The Offer represents a premium of approximately 27.7 per cent to
the closing price of API Shares on 21 January 2015 (being the last
Business Day prior to the date of this announcement).
The Steel Group is the largest shareholder in API, holding
shares in API representing approximately 32.3 per cent of the
existing issued share capital of API.
The Steel Group is pleased to present this opportunity to API
Shareholders in order to allow them to sell their Shares in what
has generally been an illiquid investment at a significant premium
to the current Share price.
Cedar Bidco has received an irrevocable undertaking to accept
the Offer from Wynnefield Partners Small Cap Value, L.P., a fund
managed by WCM in respect of 10,886,250 API Shares representing, in
aggregate, approximately 14.2 per cent of the existing issued share
capital of API. This irrevocable undertaking will continue to be
binding in the event of a higher offer for API. In addition, Cedar
Bidco has received non-binding letters of intent to accept the
Offer from Wynnefield Partners Small Cap Value L.P. I, a fund also
managed by WCM, and Wynnefield Small Cap Value Offshore Fund, Ltd.,
a fund managed by WCI, in respect of a further 11,894,716 API
Shares representing, in aggregate, approximately 15.5 per cent of
the existing issued share capital of API.

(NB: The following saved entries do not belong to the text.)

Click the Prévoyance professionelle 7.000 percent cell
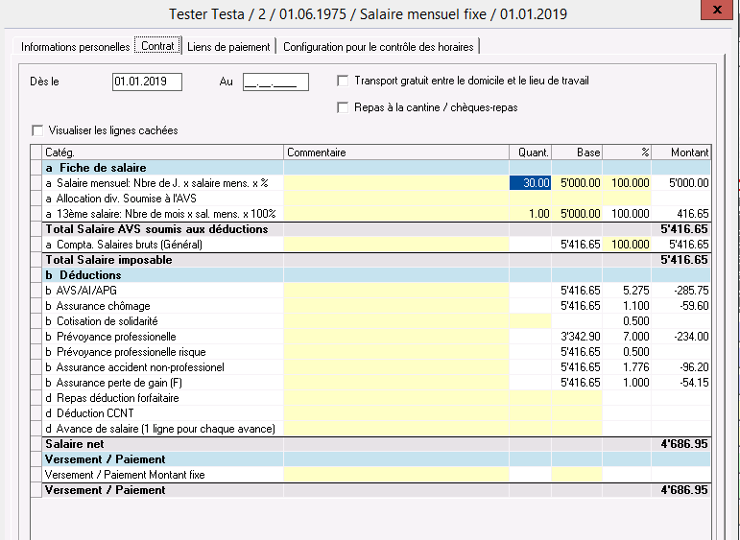The width and height of the screenshot is (740, 540). click(627, 337)
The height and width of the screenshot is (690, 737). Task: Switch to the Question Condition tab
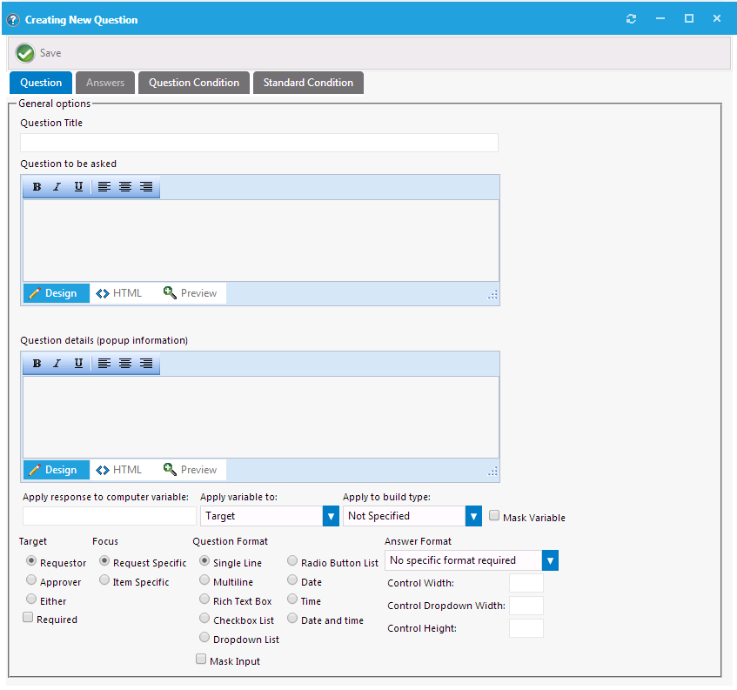click(194, 83)
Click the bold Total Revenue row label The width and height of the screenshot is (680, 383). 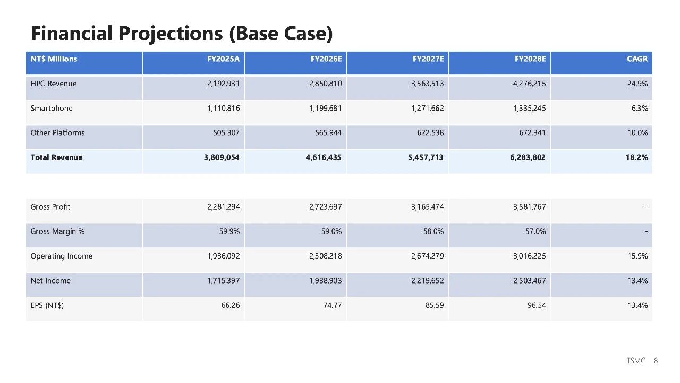pyautogui.click(x=56, y=157)
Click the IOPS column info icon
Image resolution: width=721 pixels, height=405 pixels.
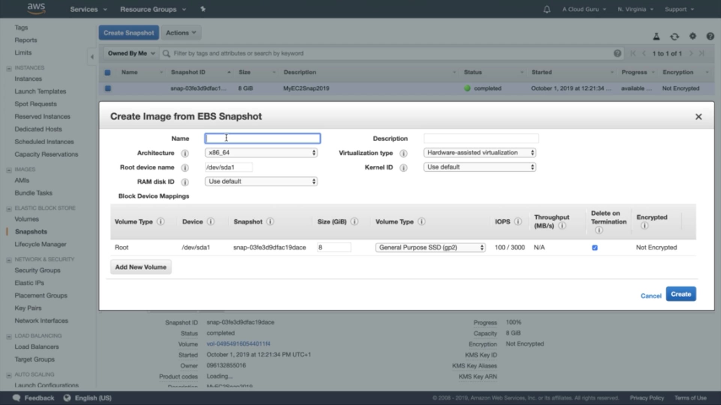pos(518,222)
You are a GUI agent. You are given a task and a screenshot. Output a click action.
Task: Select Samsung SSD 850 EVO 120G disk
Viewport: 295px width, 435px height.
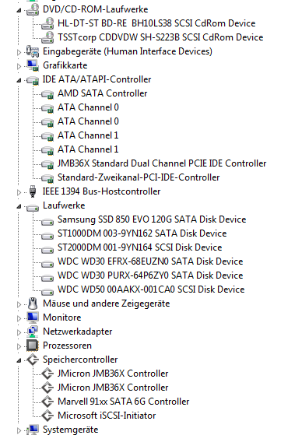point(152,219)
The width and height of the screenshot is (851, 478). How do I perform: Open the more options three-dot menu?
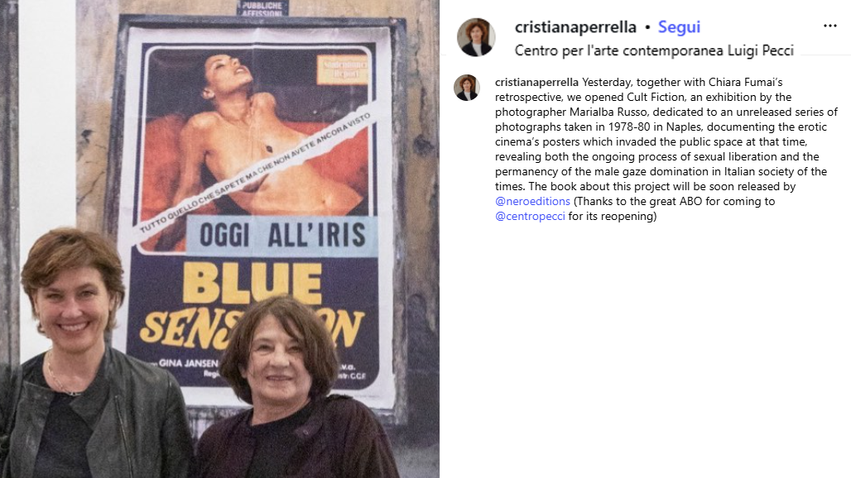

Accordingly, Cedar Bidco has received irrevocable undertakings
and letters of intent to accept the Offer in respect of API Shares
which, together with the API Shares in which the Steel Group is
interested, represent in aggregate, approximately 62.0 per cent of
the existing issued shares capital of API.
If Cedar Bidco receives sufficient acceptances under the Offer
such that Cedar Bidco holds API Shares which represent not less
than 75 per cent of the voting rights in API, then Cedar Bidco
intends to procure the cancellation of the admission of the API
Shares to trading on AiM. The cancellation of the admission of API
Shares to trading on AiM will significantly reduce the liquidity
and marketability of API shares.
We encourage you to read the full text of the announcement
carefully and in its entirety. The formal Offer document containing
full details of Cedar Bidco's offer to purchase your API Shares
will be sent to you shortly.
If you have any questions concerning the Offer or the attached
announcement, please contact Terry Gibson, Chairman, Cedar Bidco,
at +1 (408) 399 6490 or Mat Thackery, Kinmont, Cedar Bidco's
financial adviser at +44 (0)20 7087 9100.
Sincerely,
Terry Gibson,
Chairman
Cedar Bidco Limited
PART III
NOT FOR RELEASE, PUBLICATION OR DISTRIBUTION, IN WHOLE OR IN
PART, DIRECTLY OR INDIRECTLY, IN, INTO OR FROM ANY JURISDICTION
WHERE TO DO SO WOULD CONSTITUTE A VIOLATION OF THE RELEVANT LAWS OF
THAT JURISDICTION
FOR IMMEDIATE RELEASE
22 January 2015
CASH OFFER
by
CEDAR 2015 LIMITED
an indirect subsidiary of
STEEL PARTNERS HOLDINGS LP
for
API GROUP PLC
1. Introduction
Cedar Bidco, an indirect subsidiary of Steel, announces its firm
intention to make an offer to acquire all of the issued shares and
to be issued shares in API not already owned by the Steel
Group.
The Steel Group is the largest shareholder in API, holding
24,807,203 shares in API representing approximately 32.3 per cent
of the existing issued share capital of API.
2. The Offer
The Offer, which shall be subject to the Conditions and further
terms set out in the Offer Document and, in respect of shares in
certificated form, in the accompanying Form of Acceptance, will be
made on the following basis:
for each API Share 60 pence in cash.
The Offer represents a premium of:
(i) 27.7 per cent to the Closing Price of 47.00 pence per API
Share on 21 January 2015 (being the last Business Day prior to the
date of this announcement);
(ii) 25.9 per cent to the average Closing Price per API Share of
approximately 47.65 pence over the one month period ended 21
January 2015 (being the last Business Day prior to the date of this
announcement); and
(iii) 22.6 per cent to the average Closing Price per API Share
of approximately 48.93 pence over the three month period ended 21
January 2015 (being the last Business Day prior to the date of this
announcement).
The Offer values the entire issued and to be issued ordinary
share capital of API at approximately GBP46 million.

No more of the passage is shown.